Mentre ci avvicinavamo al checkpoint di Hebron, siamo rimasti in silenzio. Non avevamo alcun piano mentre ci avvicinavamo ai soldati, ai loro blocchi di cemento e alle loro pistole spericolate. Sputammo goffamente per alcuni istanti mentre fissavamo le nostre immagini distorte riflesse nelle Oakley del soldato russo.

Improvvisamente Wesam dichiarò, "Sono un palestinese-americano, la mia famiglia è musulmana".

E ho detto: "Sono americano, la mia famiglia è cristiana".

E Alex disse: "Sono americano, la mia famiglia è cristiana".

E Jessica alla fine disse: Sono un americano, la mia famiglia è ebrea. Vorremmo tutti visitare la Tomba dei Patriarchi insieme per favore.”

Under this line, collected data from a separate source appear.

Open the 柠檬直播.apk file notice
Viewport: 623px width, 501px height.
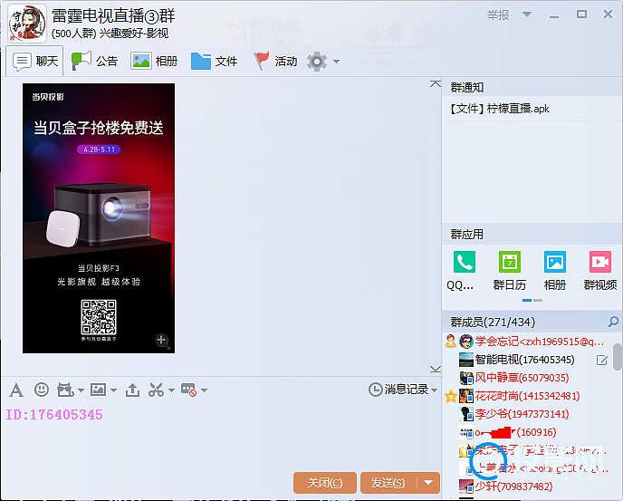point(500,109)
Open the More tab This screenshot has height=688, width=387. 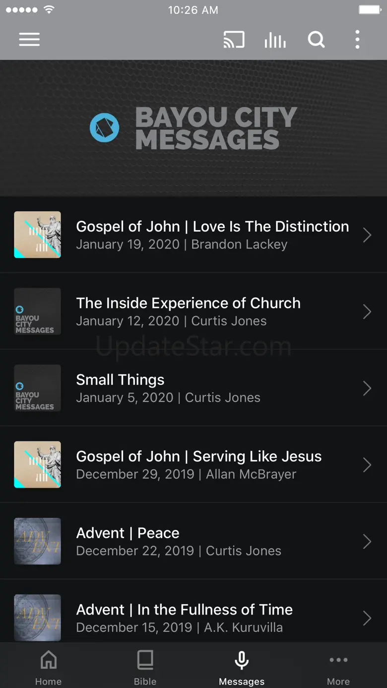point(338,667)
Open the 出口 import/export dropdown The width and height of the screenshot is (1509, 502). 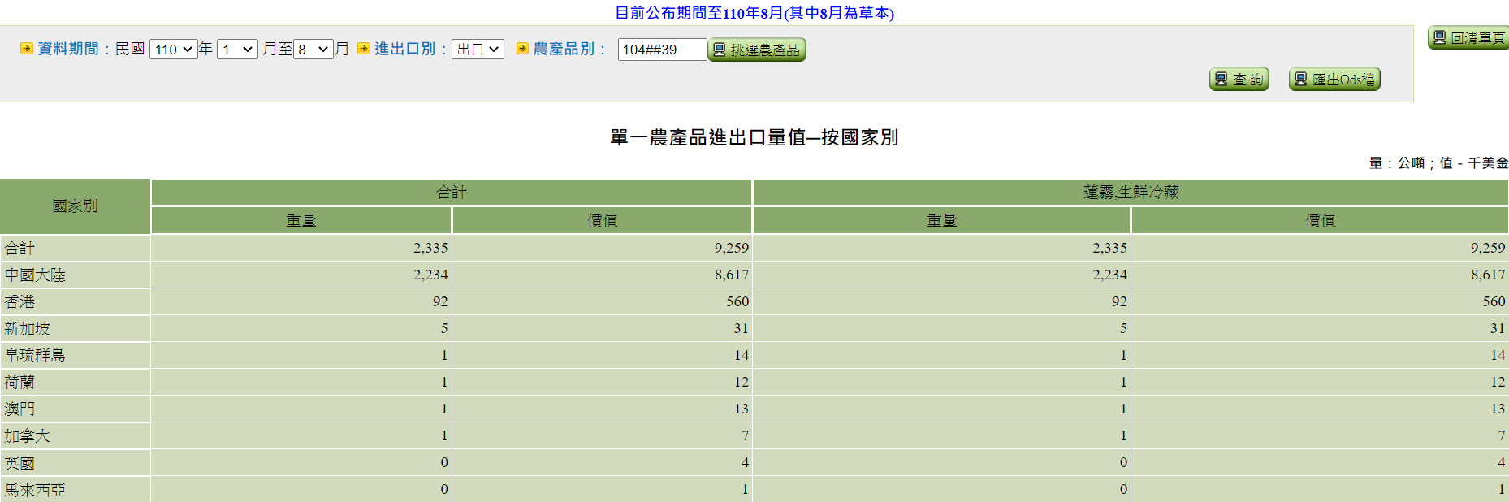478,50
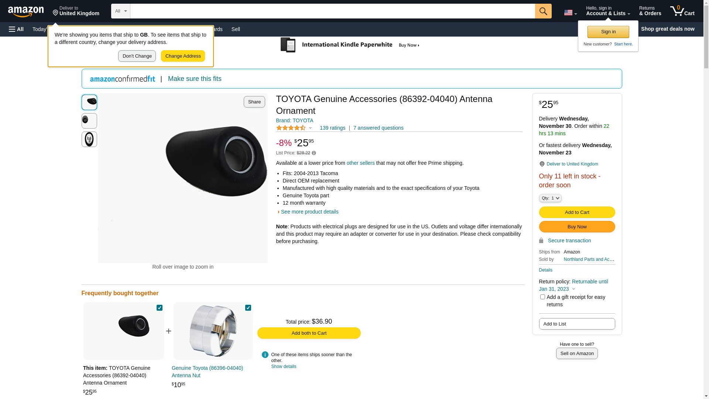The image size is (709, 399).
Task: Open the search category All dropdown
Action: (120, 11)
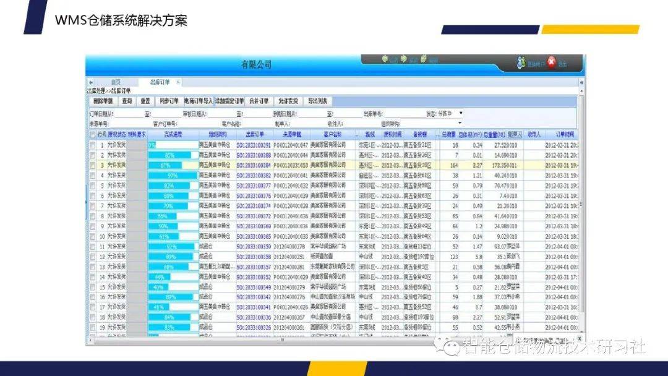Select the checkbox on row 11

tap(93, 247)
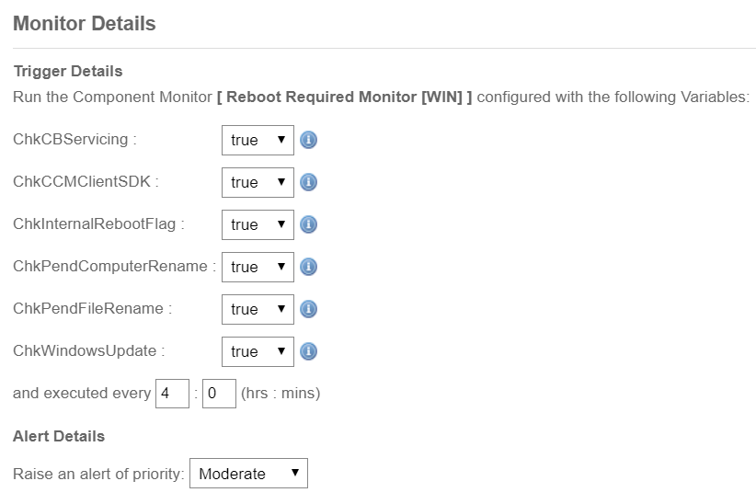Screen dimensions: 756x504
Task: Click the Reboot Required Monitor [WIN] name
Action: tap(344, 97)
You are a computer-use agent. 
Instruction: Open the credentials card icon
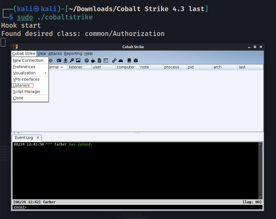(59, 60)
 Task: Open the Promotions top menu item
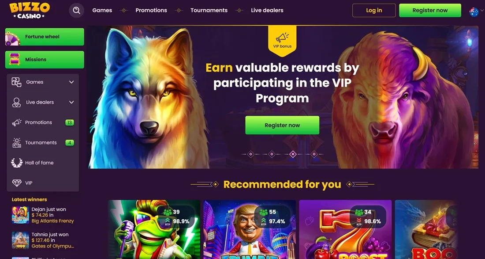[x=151, y=10]
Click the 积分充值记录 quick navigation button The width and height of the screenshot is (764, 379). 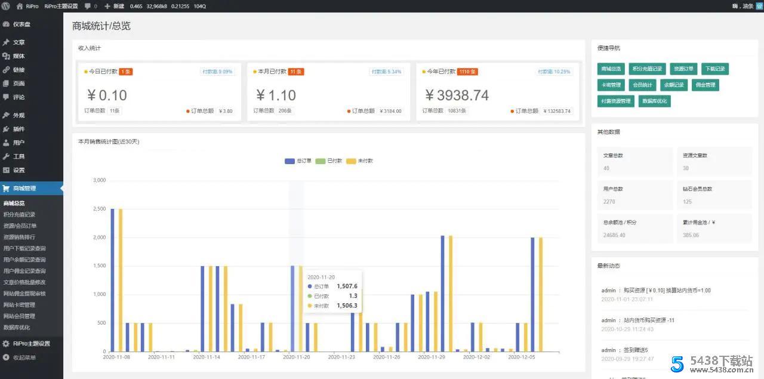pyautogui.click(x=647, y=69)
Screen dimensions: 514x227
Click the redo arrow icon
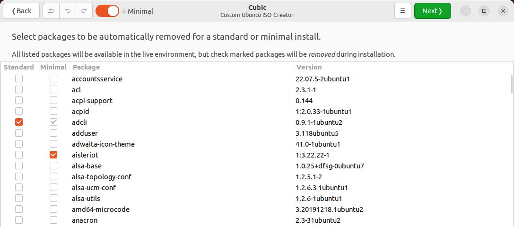pos(84,11)
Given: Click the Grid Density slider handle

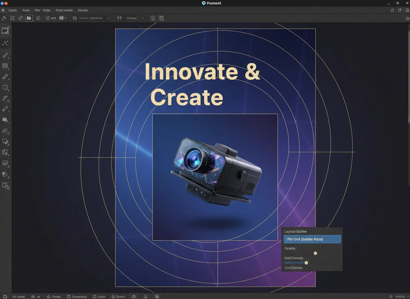Looking at the screenshot, I should [306, 263].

Naturalmente questa tattica non ha funzionato, e siamo stati respinti con una buona dose di disgusto, ma non prima che avessimo il piacere di crogiolarci nel totale sconcerto del gruppo di soldati che si erano formati intorno a noi, e non prima che avessi la possibilità di balbettare probabilmente la cosa più stupida che avrei potuto dire in queste circostanze: "siamo un arcobaleno di diversità!"

Avevo voluto che ciò venisse fuori come un'affermazione profondamente secca, ma invece ero imbarazzato nel sentirmi pronunciare con profonda serietà.

Forse ispirare una reazione sbalordita da una banda di soldati sembra una piccola vittoria ma ha lasciato una profonda impressione. L'esperienza ha affermato per me una nuova idea, che in un mondo separato da parti estreme, da animosità così profonde e polarizzate che minacciano di risucchiare tutti nei loro centri oscuri; la neutralità, l'umanità, lo scetticismo, l'ateismo, diventano una posizione in sé e per sé.

Possono, e forse dovrebbero, diventare la tua posizione.